Capítulo 21

César fue recibido en Roma como un verdadero héroe. El gran desfile que se celebró en su honor fue el más sobrecogedor que se recordaba en la ciudad. Todos los miembros del ejército de César iban vestidos de un negro riguroso. Incluso los carros habían sido cubiertos con lienzos negros y el buey de los Borgia había sido bordado sobre un estandarte con el fondo negro. Al frente de sus hombres, cabalgando con su armadura negra sobre un semental azabache, César parecía un príncipe de las tinieblas. A su lado, cuatro cardenales con vestidura púrpura ofrecían un contraste estremecedor.

Al llegar al Vaticano, César se arrodilló ante el sumo pontífice, le besó el anillo y le ofreció las llaves de las plazas que había conquistado.

Con el rostro encendido por el orgullo, Alejandro levantó a su hijo del suelo en un caluroso abrazo. El gentío aclamó a los Borgia con júbilo.

César había cambiado mucho durante el tiempo que había estado lejos de Roma.
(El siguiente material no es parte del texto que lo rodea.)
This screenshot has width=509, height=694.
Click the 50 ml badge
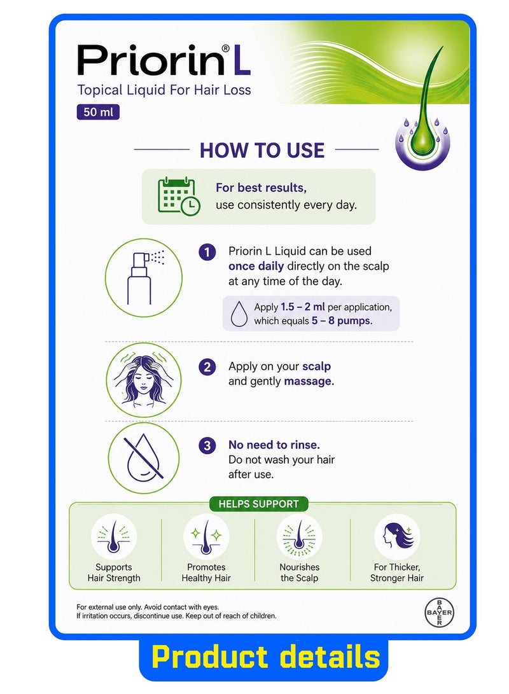pos(98,112)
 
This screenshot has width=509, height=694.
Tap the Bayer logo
pos(438,613)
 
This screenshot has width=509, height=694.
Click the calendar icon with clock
pos(179,196)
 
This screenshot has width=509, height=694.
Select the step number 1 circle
pos(207,253)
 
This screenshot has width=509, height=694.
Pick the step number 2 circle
pos(207,368)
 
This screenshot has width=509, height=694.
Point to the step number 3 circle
pos(207,446)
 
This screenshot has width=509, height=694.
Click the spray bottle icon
pos(144,278)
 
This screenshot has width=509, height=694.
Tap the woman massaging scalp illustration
pos(144,379)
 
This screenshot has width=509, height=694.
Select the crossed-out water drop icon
pos(144,458)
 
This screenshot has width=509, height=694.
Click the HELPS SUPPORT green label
pos(259,504)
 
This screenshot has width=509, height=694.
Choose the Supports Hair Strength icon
pos(114,536)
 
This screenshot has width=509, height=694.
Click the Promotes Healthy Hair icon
pos(206,536)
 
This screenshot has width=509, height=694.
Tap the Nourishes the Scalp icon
pos(299,536)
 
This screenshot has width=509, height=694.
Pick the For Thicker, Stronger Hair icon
pos(397,536)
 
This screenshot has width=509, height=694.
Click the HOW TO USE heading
pos(262,151)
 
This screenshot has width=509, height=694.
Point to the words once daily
pos(256,266)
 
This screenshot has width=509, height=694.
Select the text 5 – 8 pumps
pos(342,321)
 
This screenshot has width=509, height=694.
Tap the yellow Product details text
pos(265,656)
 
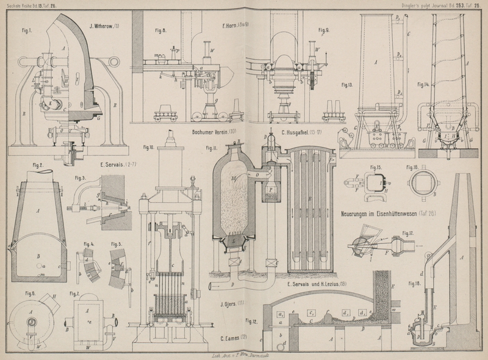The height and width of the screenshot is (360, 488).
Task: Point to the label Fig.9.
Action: (x=323, y=29)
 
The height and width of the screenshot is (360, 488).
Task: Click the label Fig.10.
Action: (x=149, y=147)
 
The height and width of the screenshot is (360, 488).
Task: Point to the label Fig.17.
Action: (x=407, y=234)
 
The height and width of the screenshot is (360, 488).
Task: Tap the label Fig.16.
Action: (x=413, y=166)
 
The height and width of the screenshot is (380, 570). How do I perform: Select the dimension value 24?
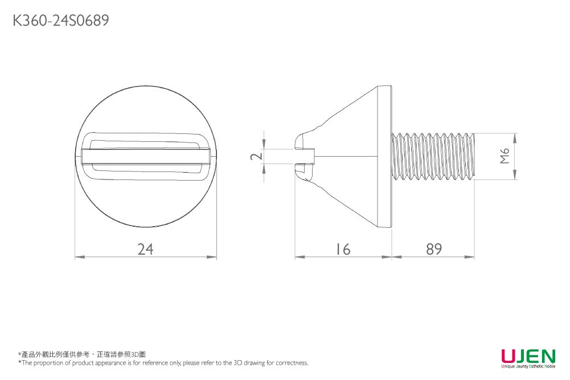tap(146, 249)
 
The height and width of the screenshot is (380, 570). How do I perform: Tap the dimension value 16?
tap(343, 249)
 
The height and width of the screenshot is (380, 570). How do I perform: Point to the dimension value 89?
tap(434, 249)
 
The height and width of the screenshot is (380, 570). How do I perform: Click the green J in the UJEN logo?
tap(522, 356)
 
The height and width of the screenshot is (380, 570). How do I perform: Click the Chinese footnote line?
tap(82, 354)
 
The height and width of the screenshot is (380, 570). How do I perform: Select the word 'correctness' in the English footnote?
tap(292, 362)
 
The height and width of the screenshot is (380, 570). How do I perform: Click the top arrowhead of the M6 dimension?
tap(515, 137)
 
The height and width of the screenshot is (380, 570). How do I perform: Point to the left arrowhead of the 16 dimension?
tap(298, 257)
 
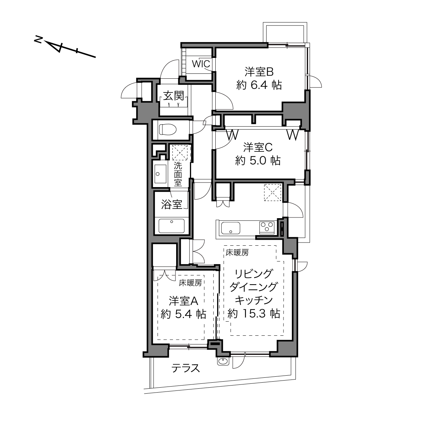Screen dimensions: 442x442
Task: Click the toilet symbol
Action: pos(168,130)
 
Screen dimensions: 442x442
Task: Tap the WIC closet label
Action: pos(201,64)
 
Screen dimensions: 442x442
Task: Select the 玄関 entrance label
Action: pos(174,96)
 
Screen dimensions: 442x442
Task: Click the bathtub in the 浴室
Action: pos(171,226)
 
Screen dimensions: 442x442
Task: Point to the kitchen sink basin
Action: pos(231,228)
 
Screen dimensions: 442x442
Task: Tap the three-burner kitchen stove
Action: pos(267,228)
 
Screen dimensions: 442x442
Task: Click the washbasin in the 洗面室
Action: pos(160,174)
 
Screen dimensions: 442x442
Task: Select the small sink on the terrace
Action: pos(223,362)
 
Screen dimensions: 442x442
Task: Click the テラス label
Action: pos(186,368)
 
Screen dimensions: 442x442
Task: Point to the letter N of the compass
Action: pos(38,39)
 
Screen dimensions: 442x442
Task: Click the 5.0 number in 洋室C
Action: pos(258,161)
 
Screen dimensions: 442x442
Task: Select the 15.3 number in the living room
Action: pos(254,313)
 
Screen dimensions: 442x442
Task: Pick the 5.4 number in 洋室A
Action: pos(183,314)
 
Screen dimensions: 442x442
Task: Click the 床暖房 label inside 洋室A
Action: pos(190,283)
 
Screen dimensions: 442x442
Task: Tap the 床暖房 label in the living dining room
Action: pos(237,253)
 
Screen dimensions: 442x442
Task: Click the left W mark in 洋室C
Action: pos(232,135)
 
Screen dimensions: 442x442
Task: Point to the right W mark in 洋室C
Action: pos(293,135)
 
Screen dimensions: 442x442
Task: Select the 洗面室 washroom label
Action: pos(178,174)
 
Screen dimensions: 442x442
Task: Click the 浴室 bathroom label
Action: pos(172,204)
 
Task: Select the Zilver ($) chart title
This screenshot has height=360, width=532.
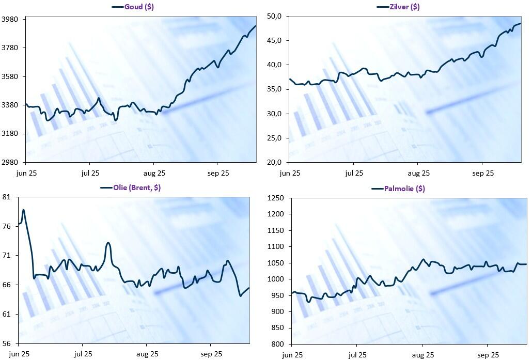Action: pyautogui.click(x=404, y=7)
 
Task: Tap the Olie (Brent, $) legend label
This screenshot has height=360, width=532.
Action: pyautogui.click(x=136, y=187)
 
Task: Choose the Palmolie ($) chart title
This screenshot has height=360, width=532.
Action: pyautogui.click(x=404, y=189)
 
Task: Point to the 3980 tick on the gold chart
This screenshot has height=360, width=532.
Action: pyautogui.click(x=10, y=19)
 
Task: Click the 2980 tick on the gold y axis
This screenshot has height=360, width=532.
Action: pyautogui.click(x=10, y=162)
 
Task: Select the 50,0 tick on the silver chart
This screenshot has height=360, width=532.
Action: pyautogui.click(x=274, y=17)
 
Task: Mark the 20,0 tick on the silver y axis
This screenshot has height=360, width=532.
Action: pyautogui.click(x=274, y=162)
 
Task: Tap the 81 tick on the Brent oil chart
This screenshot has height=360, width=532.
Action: pyautogui.click(x=7, y=197)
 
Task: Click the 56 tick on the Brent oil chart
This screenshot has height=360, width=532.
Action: pyautogui.click(x=7, y=343)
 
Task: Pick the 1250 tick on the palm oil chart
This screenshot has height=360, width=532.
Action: pyautogui.click(x=277, y=198)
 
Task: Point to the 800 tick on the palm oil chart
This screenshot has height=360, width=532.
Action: pyautogui.click(x=279, y=344)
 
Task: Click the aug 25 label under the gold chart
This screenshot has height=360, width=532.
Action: pyautogui.click(x=154, y=173)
Al darse cuenta de que los miembros de la corte del rey Luis lo despreciaban por su ostentación y sus aires de grandeza, al no conseguir vencer la voluntad de Carlotta, al no encontrar la felicidad ansiada en compañía de su esposa, incapaz de librarse del recuerdo de Lucrecia, finalmente había jurado que nunca volvería a mostrar sus emociones.

Y, desde aquel momento, rara vez dejó entrever una sonrisa y sus ojos nunca volvieron a reflejar ira ni desdén. La enfermedad había marcado su rostro para siempre, pues no hacía mucho que la sífilis se había reproducido en un episodio aún más severo que la primera, surcándole las mejillas con profundas marcas y llenándole la nariz y la frente de cicatrices que ya nunca desaparecerían. Y aunque en el campo de batalla no tuviera importancia, ahora que volvía a estar rodeado de bellas mujeres suponía una auténtica maldición, pues, a sus veinticinco años de edad, César se había convertido en un hombre cuyo aspecto provocaba repulsión en quienes lo rodeaban.
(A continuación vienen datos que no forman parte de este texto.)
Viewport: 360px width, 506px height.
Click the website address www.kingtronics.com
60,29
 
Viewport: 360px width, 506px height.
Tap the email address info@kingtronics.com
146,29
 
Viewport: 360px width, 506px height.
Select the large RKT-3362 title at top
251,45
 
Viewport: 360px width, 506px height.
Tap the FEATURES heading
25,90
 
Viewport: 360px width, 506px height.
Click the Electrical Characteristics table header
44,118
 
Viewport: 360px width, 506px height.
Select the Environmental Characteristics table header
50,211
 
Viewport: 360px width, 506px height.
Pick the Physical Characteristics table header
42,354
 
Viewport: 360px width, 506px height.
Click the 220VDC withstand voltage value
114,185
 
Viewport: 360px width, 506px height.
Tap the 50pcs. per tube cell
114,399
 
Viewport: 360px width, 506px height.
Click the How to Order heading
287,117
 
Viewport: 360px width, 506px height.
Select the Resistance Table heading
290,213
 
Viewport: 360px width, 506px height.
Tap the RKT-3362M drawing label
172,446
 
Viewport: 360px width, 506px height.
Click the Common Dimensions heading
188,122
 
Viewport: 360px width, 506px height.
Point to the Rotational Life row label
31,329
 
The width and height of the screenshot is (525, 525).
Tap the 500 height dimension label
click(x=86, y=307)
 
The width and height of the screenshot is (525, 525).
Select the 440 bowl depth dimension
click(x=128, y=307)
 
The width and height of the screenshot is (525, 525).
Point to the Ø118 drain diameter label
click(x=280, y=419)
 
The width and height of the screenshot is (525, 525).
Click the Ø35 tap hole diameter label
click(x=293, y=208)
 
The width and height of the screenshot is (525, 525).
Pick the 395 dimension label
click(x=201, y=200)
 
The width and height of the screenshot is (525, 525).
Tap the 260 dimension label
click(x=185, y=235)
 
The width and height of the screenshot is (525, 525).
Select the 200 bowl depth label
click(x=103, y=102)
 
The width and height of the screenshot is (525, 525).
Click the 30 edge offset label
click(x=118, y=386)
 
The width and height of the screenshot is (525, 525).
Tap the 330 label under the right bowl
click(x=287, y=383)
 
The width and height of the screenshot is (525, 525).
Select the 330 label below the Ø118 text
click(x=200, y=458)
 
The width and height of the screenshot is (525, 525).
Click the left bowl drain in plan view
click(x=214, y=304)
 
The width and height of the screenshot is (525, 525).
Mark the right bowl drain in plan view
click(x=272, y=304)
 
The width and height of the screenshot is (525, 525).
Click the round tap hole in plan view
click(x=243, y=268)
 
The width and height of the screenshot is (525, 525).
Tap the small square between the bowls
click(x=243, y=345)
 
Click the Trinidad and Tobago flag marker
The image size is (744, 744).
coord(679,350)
Mandó cubrir todos los espejos de sus aposentos privados con paños negros y ordenó a sus criados que nunca los retirasen. Para evitar las pesadillas que volvían a acecharlo, dormía durante el día y permanecía en vela toda la noche. Cada vez pasaba más horas cabalgando al amparo de la oscuridad.

Anhelaba el momento de volver a ver a Lucrecia. ¡Llevaba tanto tiempo esperándolo! En cada batalla que había librado, ella había sido su inspiración. Habían pasado casi dos años desde la última vez que la había visto. ¿Habría cambiado también su hermana? ¿Despertaría todavía los mismos sentimientos en él? César tenía la esperanza de que ella ya no amase a su esposo, pues ahora que las alianzas de Roma habían cambiado, Alfonso se había convertido en una amenaza para la familia Borgia.
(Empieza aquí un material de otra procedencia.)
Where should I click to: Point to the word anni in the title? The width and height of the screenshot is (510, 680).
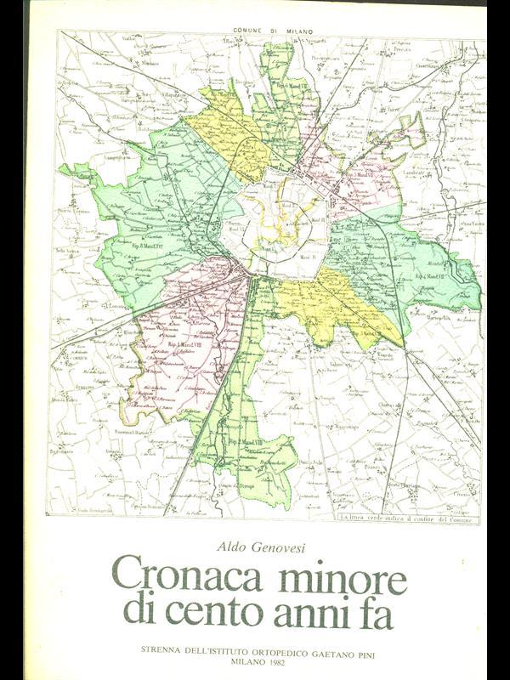coord(325,614)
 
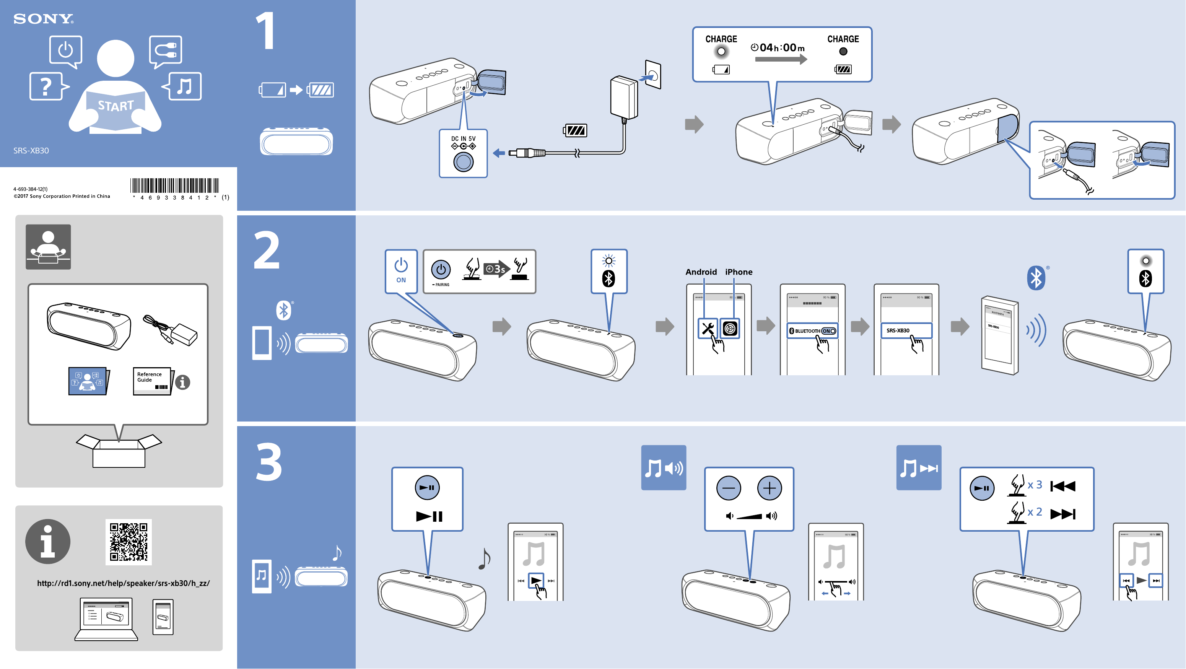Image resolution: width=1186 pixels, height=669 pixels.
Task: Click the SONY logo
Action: (43, 18)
Y ahora estaba a punto de verla. Mientras cabalgaba hacia el palacio de Santa Maria in Portico, César, el hombre sin sentimientos, se preguntaba si su hermana aún lo amaría.

Al verlo, Lucrecia corrió hacia él y se abalanzó en sus brazos, hundiendo el rostro en el cuello de César.

—¡Te he echado tanto de menos! —exclamó Lucrecia con lágrimas en los ojos.

Y cuando se apartó de su hermano para poder verlo mejor, no sintió repulsión, sino lástima.

—Mi querido César —exclamó, sujetando la cara de su hermano entre sus manos—. Cuánto debes de haber sufrido.

César apartó la mirada. Su corazón palpitaba con la intensidad de antaño, como nunca lo había hecho con ninguna otra persona.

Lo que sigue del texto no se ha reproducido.